Required task: Report each line of the data below that contains the word "accomplish", giving every such line in full.

BEGIN Task inputs

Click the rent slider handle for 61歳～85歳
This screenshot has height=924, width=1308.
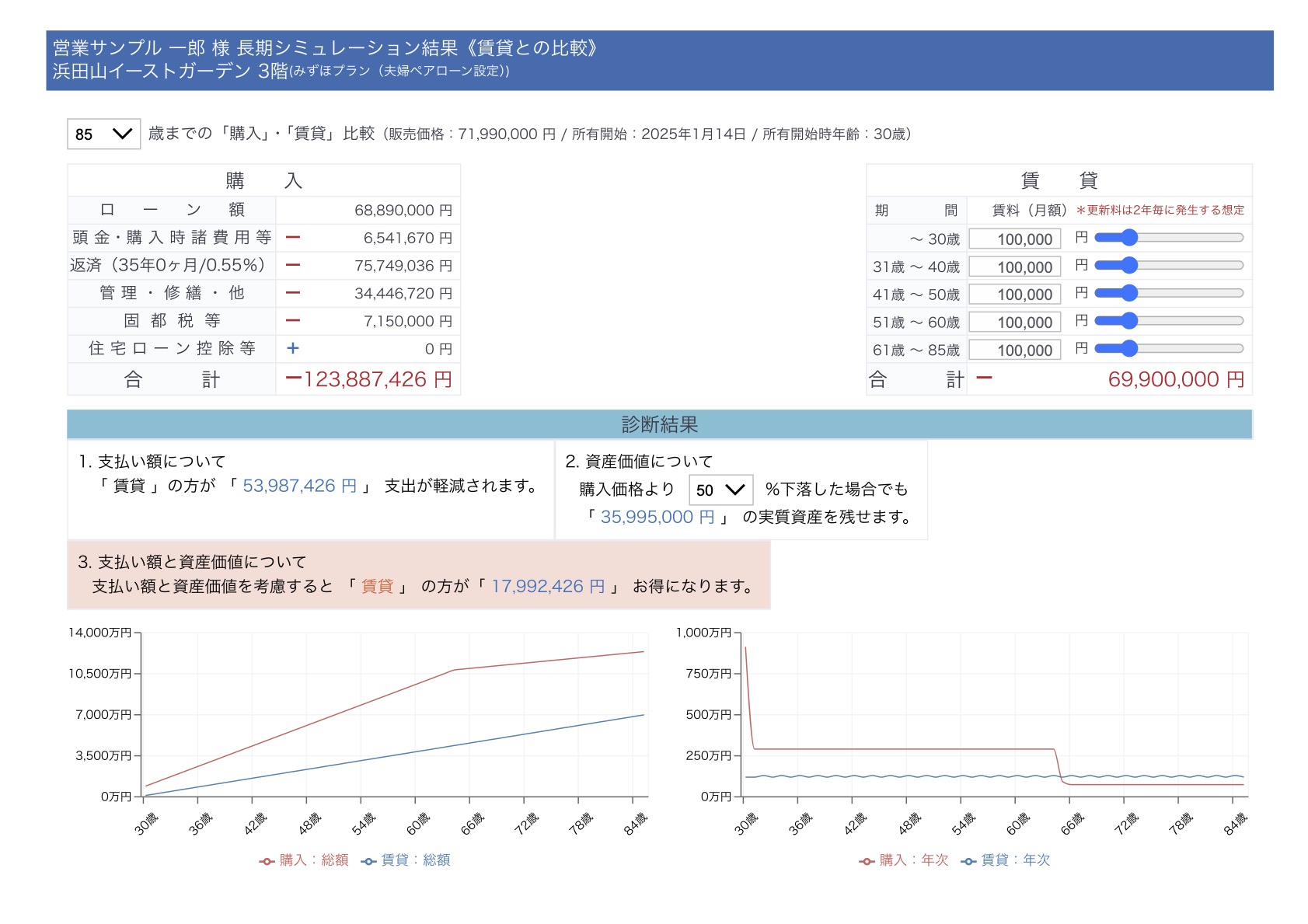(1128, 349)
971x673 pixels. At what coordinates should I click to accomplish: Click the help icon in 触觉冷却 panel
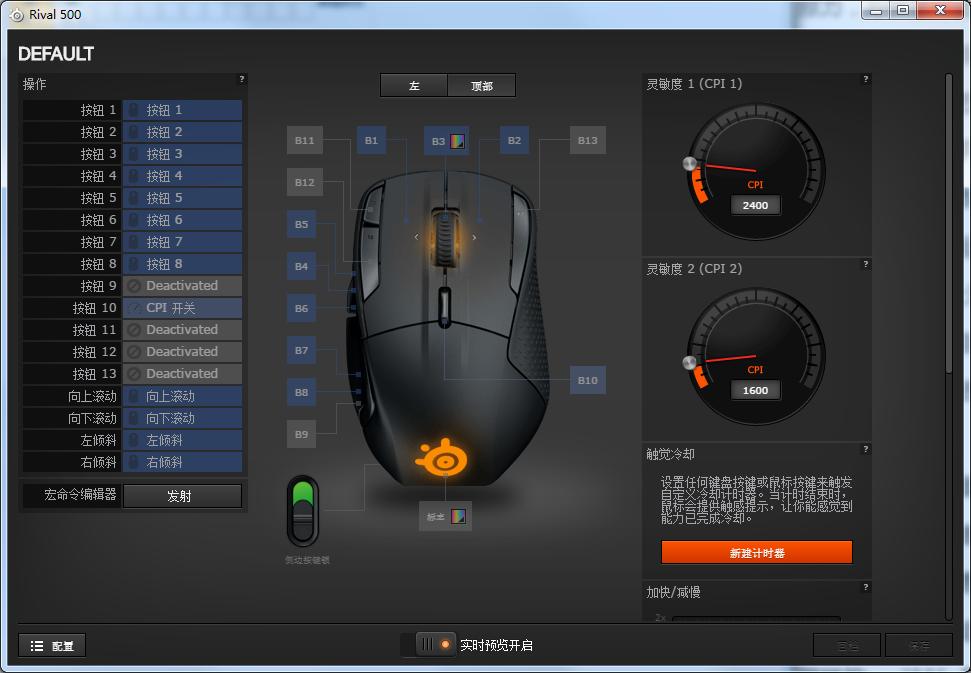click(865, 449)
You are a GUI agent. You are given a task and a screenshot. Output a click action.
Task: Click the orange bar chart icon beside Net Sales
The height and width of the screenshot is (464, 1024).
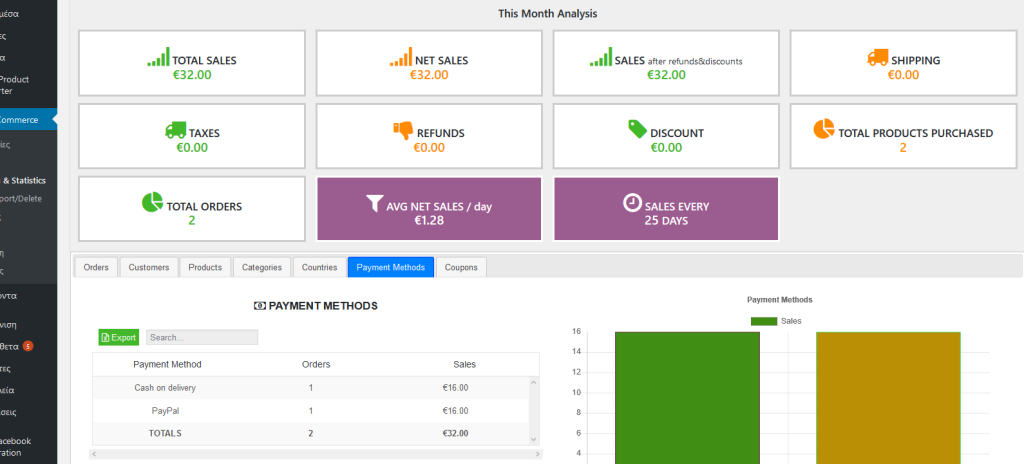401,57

END Task inputs
BEGIN Task inputs

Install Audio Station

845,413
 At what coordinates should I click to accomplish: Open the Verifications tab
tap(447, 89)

END Task inputs
BEGIN Task inputs

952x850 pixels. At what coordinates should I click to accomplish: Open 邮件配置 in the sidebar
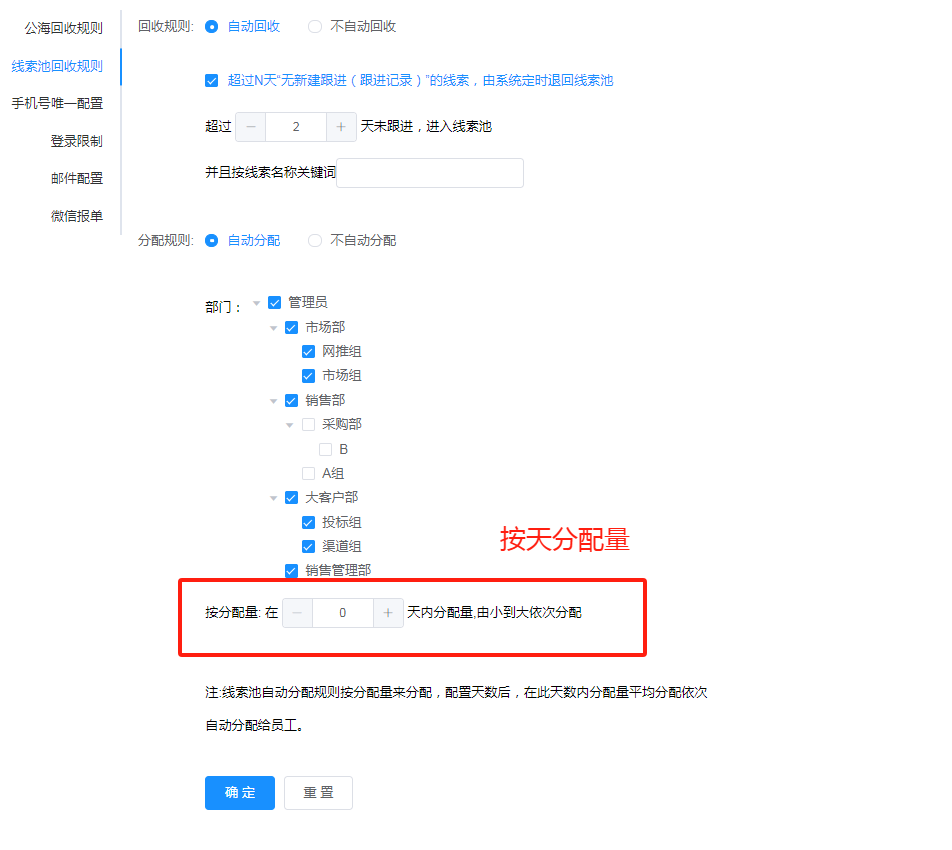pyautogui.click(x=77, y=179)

END Task inputs

The completed task:
971x673 pixels. At what coordinates should I click to accomplish: Click the help icon in 触觉冷却 panel
 At what coordinates should I click to accomplish: Open the Verifications tab
952x850 pixels. At what coordinates should I click to accomplish: Open 邮件配置 in the sidebar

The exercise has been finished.